● WHAT IS NEEDED
Determine how many lines in the material below contain the word "Task", and give that number without comment.

■ ■ ■ ■ ■

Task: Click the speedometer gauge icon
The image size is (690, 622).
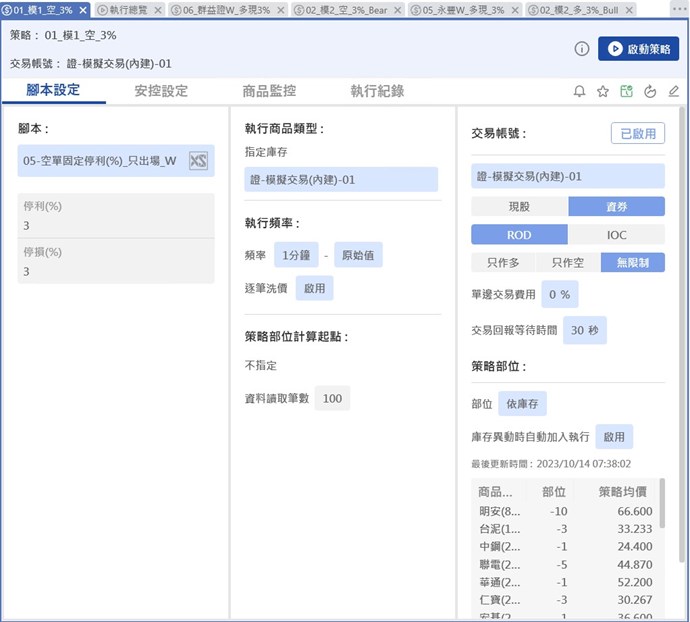Action: click(x=650, y=91)
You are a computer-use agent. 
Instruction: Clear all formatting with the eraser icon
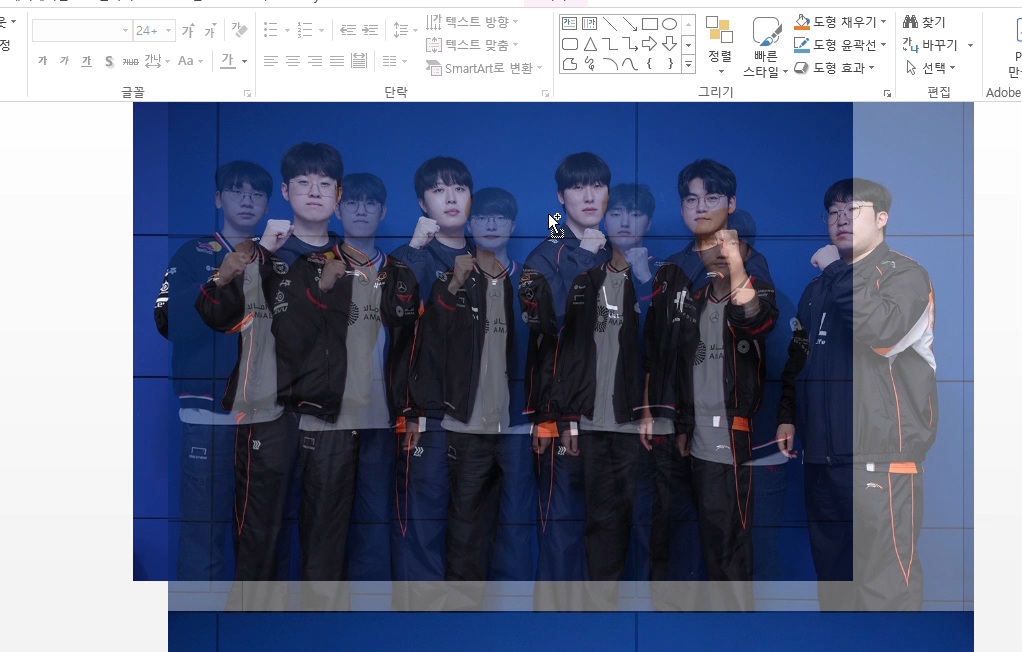239,31
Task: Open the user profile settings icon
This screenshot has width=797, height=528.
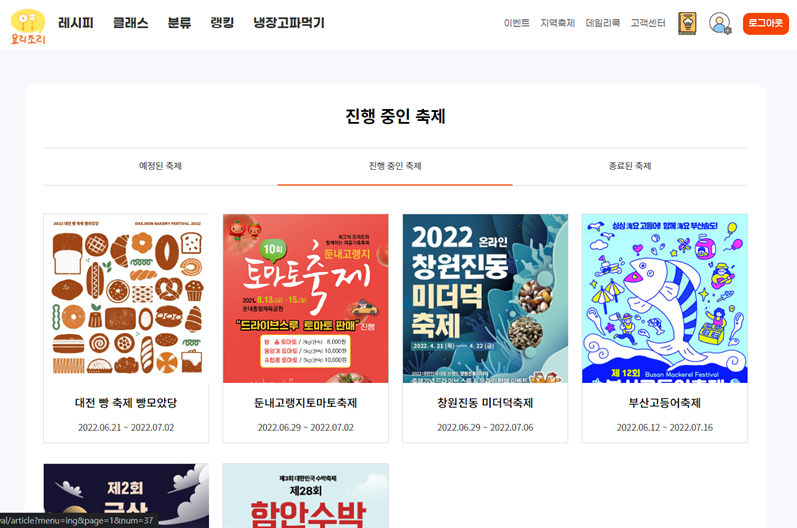Action: (x=720, y=23)
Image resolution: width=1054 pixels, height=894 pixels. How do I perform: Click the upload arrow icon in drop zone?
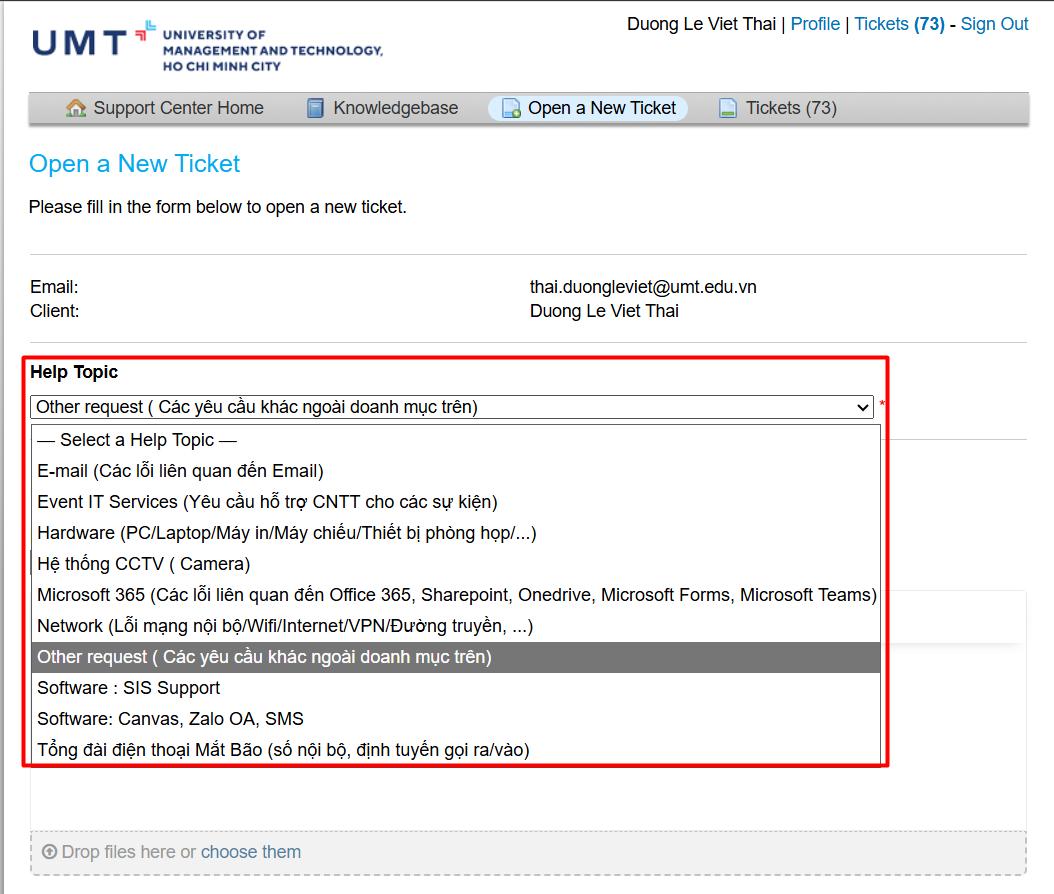click(x=49, y=852)

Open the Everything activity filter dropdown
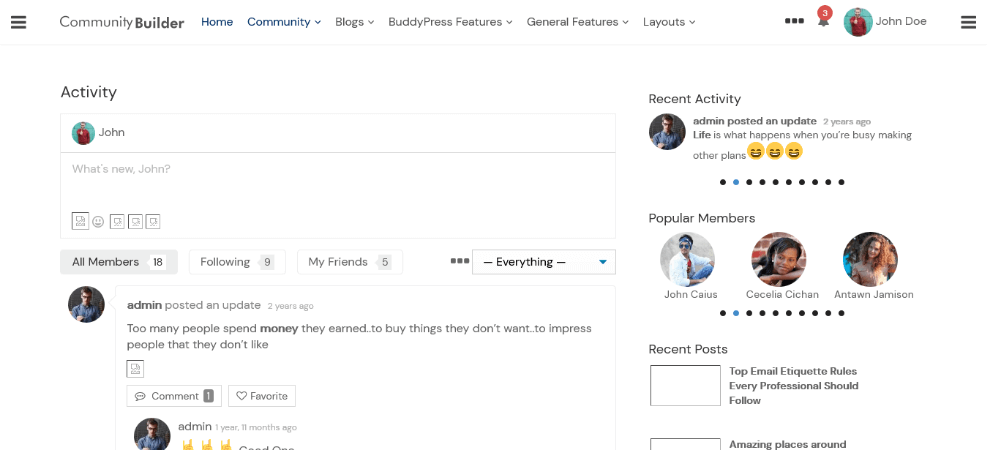(544, 262)
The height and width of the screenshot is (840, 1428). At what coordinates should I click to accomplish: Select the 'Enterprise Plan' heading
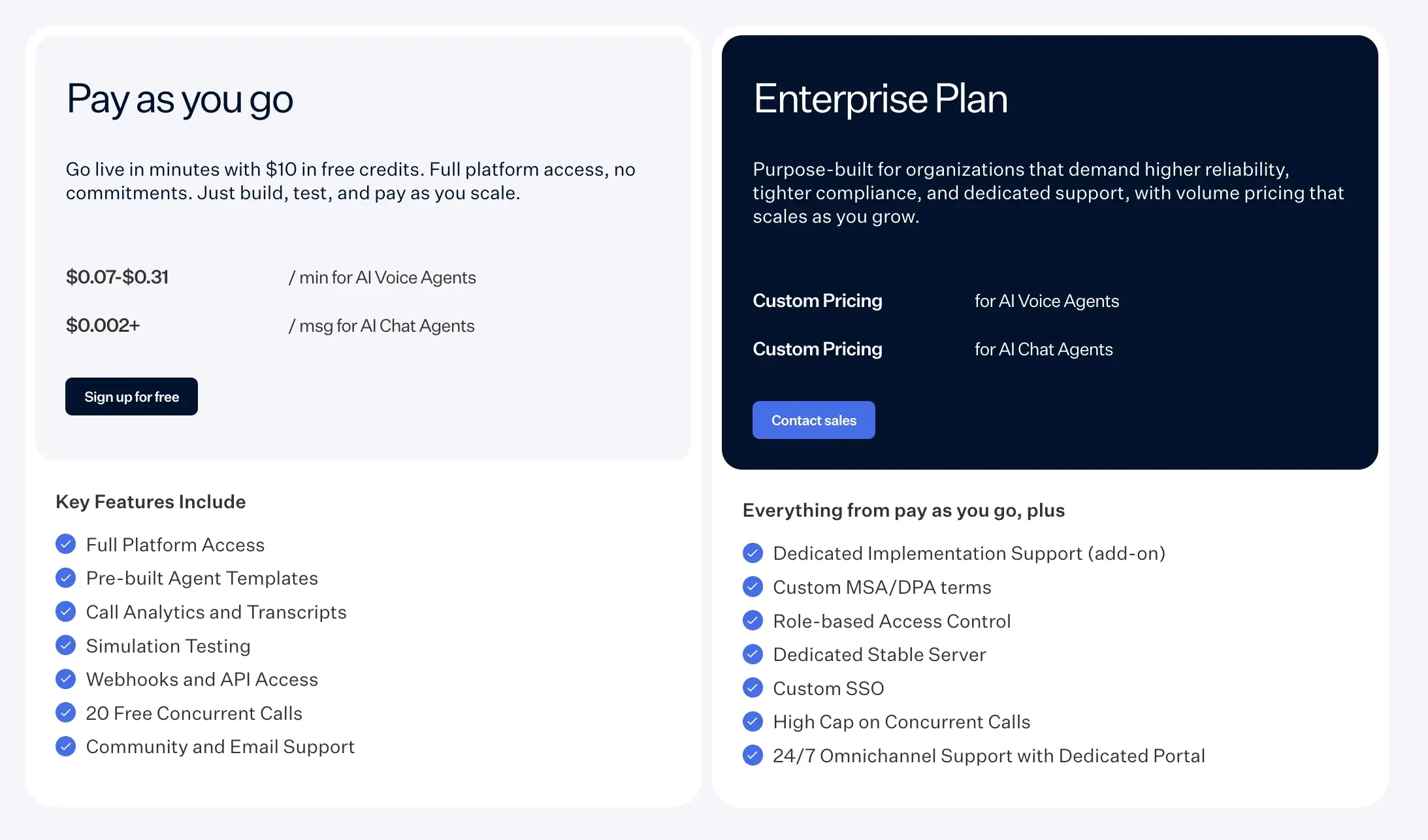click(880, 99)
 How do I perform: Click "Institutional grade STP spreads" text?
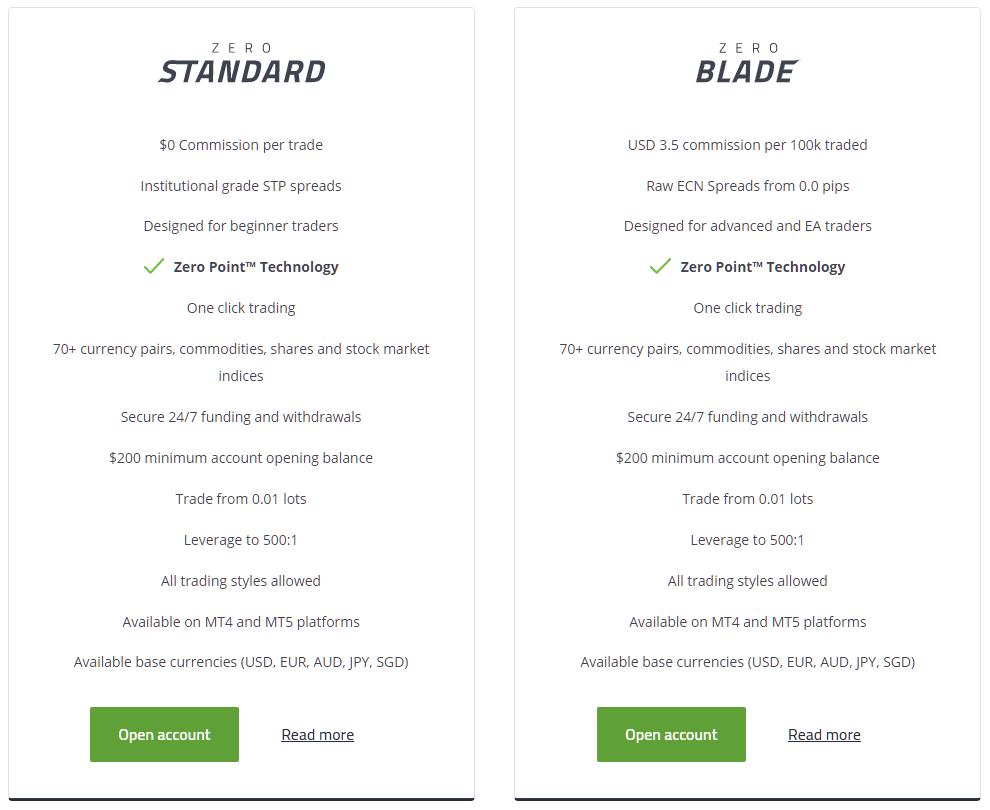pos(241,186)
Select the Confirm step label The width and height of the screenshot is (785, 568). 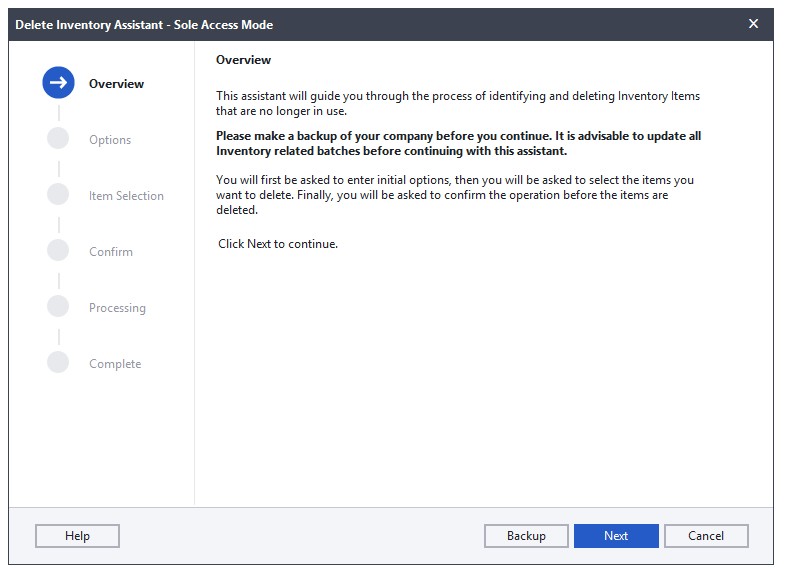[111, 252]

■ ■ ■ ■ ■

● ANSWER TO THIS PROBLEM
2